Bullfinches are again very regular in the garden. Despite the male’s bright colours, they can be quite reclusive and hard to see. They do however have a very distinctive call, a soft, low- pitched single note, which although quiet does tell you that they are there. They have been busy eating the seeds of an ornamental Maple, little ‘helicopters’ just like small Sycamore seeds. Studies of Bullfinches have shown that in winter they rely heavily for food on the seeds found in the keys of Ash, which are rather similar. It is when seeds like these are scarce that they turn to the flower buds of fruit trees, where they can do so much damage. I presume that the great reduction in Ash trees as a result of the rapid spread of Ash die-back disease will affect the Bullfinch population. Bullfinches will also often eat the seeds of blackberries, after these have been neglected by other birds, and dried and shrivelled.

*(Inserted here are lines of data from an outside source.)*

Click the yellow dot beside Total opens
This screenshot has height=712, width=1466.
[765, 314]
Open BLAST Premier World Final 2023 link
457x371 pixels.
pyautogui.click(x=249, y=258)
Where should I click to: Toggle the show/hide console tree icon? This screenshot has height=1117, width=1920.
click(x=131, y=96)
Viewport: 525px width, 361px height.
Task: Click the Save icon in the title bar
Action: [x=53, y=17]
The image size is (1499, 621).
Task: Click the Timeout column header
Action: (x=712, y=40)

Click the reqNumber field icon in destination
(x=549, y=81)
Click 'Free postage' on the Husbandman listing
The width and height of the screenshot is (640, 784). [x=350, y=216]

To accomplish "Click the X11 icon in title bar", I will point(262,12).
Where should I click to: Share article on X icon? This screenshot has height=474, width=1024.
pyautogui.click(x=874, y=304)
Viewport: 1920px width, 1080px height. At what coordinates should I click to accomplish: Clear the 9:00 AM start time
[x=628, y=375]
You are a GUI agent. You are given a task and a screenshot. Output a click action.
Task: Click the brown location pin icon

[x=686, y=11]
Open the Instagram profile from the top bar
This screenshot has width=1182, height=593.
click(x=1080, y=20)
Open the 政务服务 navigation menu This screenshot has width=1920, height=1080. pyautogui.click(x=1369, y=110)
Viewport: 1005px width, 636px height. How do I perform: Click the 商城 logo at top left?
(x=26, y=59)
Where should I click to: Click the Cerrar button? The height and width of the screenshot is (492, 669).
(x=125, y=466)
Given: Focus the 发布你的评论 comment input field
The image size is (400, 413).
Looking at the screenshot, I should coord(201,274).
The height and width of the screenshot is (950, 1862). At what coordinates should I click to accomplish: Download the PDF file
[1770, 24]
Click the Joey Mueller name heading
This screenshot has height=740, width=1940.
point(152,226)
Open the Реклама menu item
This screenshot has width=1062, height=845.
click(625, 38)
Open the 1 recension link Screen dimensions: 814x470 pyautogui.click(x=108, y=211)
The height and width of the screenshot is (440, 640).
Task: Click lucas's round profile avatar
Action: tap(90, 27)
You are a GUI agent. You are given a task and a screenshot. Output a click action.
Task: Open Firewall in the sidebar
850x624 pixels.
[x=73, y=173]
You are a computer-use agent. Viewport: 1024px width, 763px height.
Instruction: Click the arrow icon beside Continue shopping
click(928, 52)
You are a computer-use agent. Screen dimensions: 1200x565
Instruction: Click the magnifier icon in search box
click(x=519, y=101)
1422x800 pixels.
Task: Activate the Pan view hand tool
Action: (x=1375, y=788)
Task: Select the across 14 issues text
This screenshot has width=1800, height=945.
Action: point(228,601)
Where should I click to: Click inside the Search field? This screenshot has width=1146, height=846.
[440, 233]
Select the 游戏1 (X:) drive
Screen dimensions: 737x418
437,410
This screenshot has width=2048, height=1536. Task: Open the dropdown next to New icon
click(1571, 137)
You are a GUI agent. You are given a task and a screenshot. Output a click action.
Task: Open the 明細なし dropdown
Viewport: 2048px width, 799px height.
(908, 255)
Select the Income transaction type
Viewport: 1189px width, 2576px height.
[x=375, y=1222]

Flocks of Rooks flying to their winter roost in the woods towards Benhall are a feature of the winter evenings. These winter gatherings can be enormous. I have estimated well over a thousand gathering together. They must include birds from several rookeries and from quite a large area. They gather in mid-winter in tree tops, arriving in late afternoon. By late winter, however, they have taken to gathering, in smaller numbers, in the trees in which they will have their breeding rookeries. They share this winter roost with an equal number of Jackdaws, alongside which they can be seen feeding in the fields (although their nesting is quite separate – the rooks nesting in high trees and the Jackdaws in chimneys, old buildings and holes in trees.) With the rooks making their loud ‘caw’ and the Jackdaws ‘chacking’ (hence ‘Jack’) the noise from such a big roost can be quite impressive.